In economics, elasticity seeks to determine the effects of price on supply and demand. The calculation can get pretty technical, but, essentially, elasticity quantifies how much supply and demand will change for every incremental change in price.

Goods that are elastic tend to have a high correlation between price and demand, which is usually inversely proportional: When prices of a good increase, demand tends to decrease. This relationship makes sense because you’re not going to pay for a good that you don’t need if it becomes too expensive. Capturing and determining that spread is what elasticity is all about.

Inelastic goods, however, are goods that are so essential to consumers that changes in price tend to have a limited effect on supply and demand. Most commodities fall in the inelastic goods category because they’re essential to human existence.

For instance, if the price of ice cream increased by 25 percent, chances are, you’d stop buying ice cream. Why? Because it’s not a necessity, but more of a luxury.

However, if the price of unleaded gasoline at the pump increased by 25 percent (as it did during 2003–2006), you definitely wouldn’t be happy about the price increase, but you’d still fill up your tank. The reason? Gas is a necessity — you need to fill up your car to go to work or school, run errands, and so on.
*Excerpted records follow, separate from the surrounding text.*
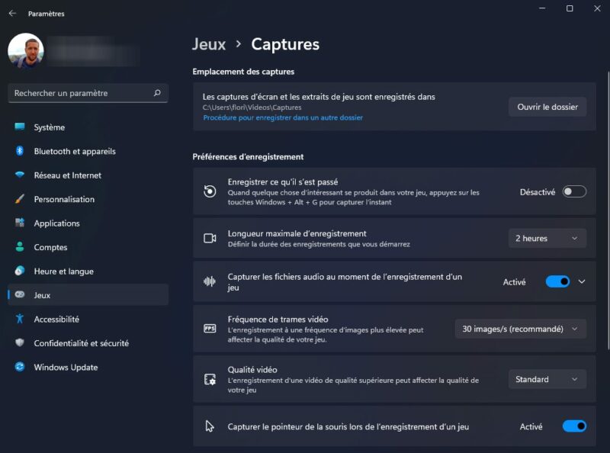The image size is (610, 453).
Task: Click the Accessibilité icon in sidebar
Action: point(20,320)
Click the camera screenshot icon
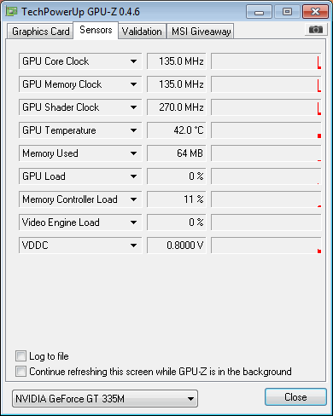The width and height of the screenshot is (333, 416). coord(316,30)
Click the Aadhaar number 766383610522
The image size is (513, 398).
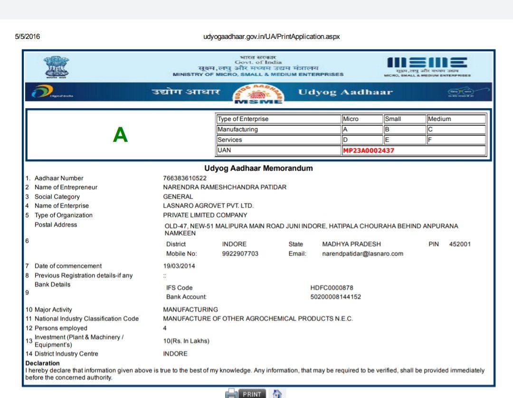click(185, 178)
The demand for gasoline isn’t absolutely inelastic, however — you won’t keep paying for it regardless of the price. A point will come at which you’d decide that it’s simply not worth it to keep paying the amount you’re paying at the pump, so you’d begin looking for alternatives.

But the truth remains that you’re willing to pay more for gasoline than for other products you don’t need (such as ice cream); that’s the key to understanding price inelasticity.

Most commodities are fairly inelastic because they’re the raw materials that allow you to live the life you strive for; they help you maintain a decent (and, in some cases, extravagant) standard of living.

Without these precious raw materials, you wouldn’t be able to heat your home in the winter — actually, without cement, copper, and other basic materials, you wouldn’t even have a house to begin with! And then there’s the most essential commodity of all: food. Without food, you wouldn’t exist.

Because of the absolute necessity of commodities, you can be sure that as long as there are humans around, there’s going to be a demand for these raw materials.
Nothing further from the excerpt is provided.